Unsmiling, heavily armed fighters suddenly materialise and then there you are, out there, on your own, with nothing but trust to keep you going. From behind their turban-masked faces they are smirking, saying quietly to each other, "He's really scared of us, isn't he?" And so it went on for the whole of the first day as they trekked back up to their command post.

Day two and things had calmed a little. Commander Dawran - who set the whole thing up - made it plain that Refsdal is a guest. And that is that. Under Afghan custom they will now pretty much lay down their arms to protect him. Rather, on this occasion, than shoot or behead him as a suspected spy.

And by the second day the faces are being revealed, they are laughing around and joking: "If I appear in this people are going to say 'Who's the country boy?’" His mate laughs and adds: "He's filming us all to say look here - these are the bad guys." And things begin to fall into something of a routine.

 The men have a heavy machine gun of fairly ancient origin placed to cover an ambush point on a road used almost daily by the US military. There is no problem filming them as they discuss ambush plans, set it up and execute it.
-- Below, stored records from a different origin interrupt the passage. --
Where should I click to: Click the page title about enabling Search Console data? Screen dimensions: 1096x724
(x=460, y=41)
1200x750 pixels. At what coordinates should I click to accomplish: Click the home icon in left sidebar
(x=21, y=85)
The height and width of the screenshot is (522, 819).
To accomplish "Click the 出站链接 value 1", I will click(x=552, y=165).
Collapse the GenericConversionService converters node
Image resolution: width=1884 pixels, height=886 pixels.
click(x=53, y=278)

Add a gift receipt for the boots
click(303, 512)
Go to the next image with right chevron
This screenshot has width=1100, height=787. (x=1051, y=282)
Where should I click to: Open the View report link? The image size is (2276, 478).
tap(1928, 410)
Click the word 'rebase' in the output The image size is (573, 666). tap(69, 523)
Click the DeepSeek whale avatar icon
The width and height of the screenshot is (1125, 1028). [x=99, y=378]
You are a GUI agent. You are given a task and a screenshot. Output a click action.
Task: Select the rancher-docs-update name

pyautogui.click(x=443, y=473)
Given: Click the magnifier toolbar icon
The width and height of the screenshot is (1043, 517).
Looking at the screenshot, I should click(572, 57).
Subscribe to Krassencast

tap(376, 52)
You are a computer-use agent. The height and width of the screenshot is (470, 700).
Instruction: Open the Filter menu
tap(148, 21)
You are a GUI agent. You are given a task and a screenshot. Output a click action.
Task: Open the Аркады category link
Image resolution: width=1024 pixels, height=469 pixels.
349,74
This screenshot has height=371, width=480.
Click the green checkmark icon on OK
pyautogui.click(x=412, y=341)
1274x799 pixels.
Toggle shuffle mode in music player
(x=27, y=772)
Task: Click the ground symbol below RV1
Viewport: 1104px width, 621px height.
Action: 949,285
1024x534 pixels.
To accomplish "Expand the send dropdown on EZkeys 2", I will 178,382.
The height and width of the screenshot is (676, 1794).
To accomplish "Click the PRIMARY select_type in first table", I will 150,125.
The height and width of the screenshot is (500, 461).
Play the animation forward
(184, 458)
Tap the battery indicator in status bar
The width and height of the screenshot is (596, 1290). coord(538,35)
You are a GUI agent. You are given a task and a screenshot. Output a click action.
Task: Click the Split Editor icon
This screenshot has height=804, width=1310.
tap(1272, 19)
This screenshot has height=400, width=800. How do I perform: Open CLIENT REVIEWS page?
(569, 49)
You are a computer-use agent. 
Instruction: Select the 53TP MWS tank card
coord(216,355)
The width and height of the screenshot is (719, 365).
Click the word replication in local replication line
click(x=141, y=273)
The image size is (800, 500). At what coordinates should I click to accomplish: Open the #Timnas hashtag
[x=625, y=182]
There is much celebration when they claim to hit an American vehicle with a short burst from their primitive gun emplacement high above the snaking mountain road.

But, try as I do, I see no vehicle hit on the camera, at any rate. Commander Dawran lectures his men saying: "During the Russian invasion, someone asked me when the victory will come? The answer was, if the holy warriors are honest and fight only for the sake of God, then victory will come soon. If not, it will take more time."

He compares the motives for the insurgents fighting with those of the west, the Americans - for this is both a US dominated war and they are in a US area of operations: "We fight for our freedom, our religion and we fight for our holy land. We are fighting for these goals. What are their goals? For what are they fighting us? Are they oppressed? Have they been treated unfairly? Are they living in a dictatorship?"

Time-out
With their trust in their God, their belief is absolute that their day will come against the Americans as it did against the Russians. History, they sense, is on their side. Time, they know, certainly is. But with shortages of weaponry and ammo there is plenty of time, up here in the hills of Kunar, for Commander Dawran to be with his wife and their three children.

Or to play their favourite pastime of rock throwing - see who can hurl the boulder the furthest. Commander Dawran of course, seems to win all the time, though not without loud allegations of cheating. With every day comes the ambush. It is almost routine. And ultimately that is their problem. You can obviously only ambush the Americans for so long until their Special Forces or air attack will seek you out.

So many Nato soldiers on the other side have been puzzled at the insurgents' habit of going for the same ambush points time after time after time. The dangers of this are obvious. And so it happened. One night they had to get out and run up the mountains immediately for cover. Special Forces duly attacked Assad - their second in command - the fighters said he, several soldiers and 13 family members were killed. The game was up. Their war in this area had ended.

Those same Special Forces would surely come calling at another of their houses that night, or the night after. They had to leave that day and Paul had to get out, back to Kabul. Just before he left, Omar, one of this group's up and coming fighters, gave Paul his mobile number and said to call in two weeks and he could come and film with him at another location.

Kidnap
It proved to be a trap. Omar would then kidnap Paul Refsdal, holding him for six days. As ever with these things, precisely what happened is murky and mysterious. Though Paul insists no ransom was paid after he converted to Islam.

As for Commander Dawran, his prediction was deadly accurate. The Americans did subsequently attack his house. He survived. Two of his three young children, did not.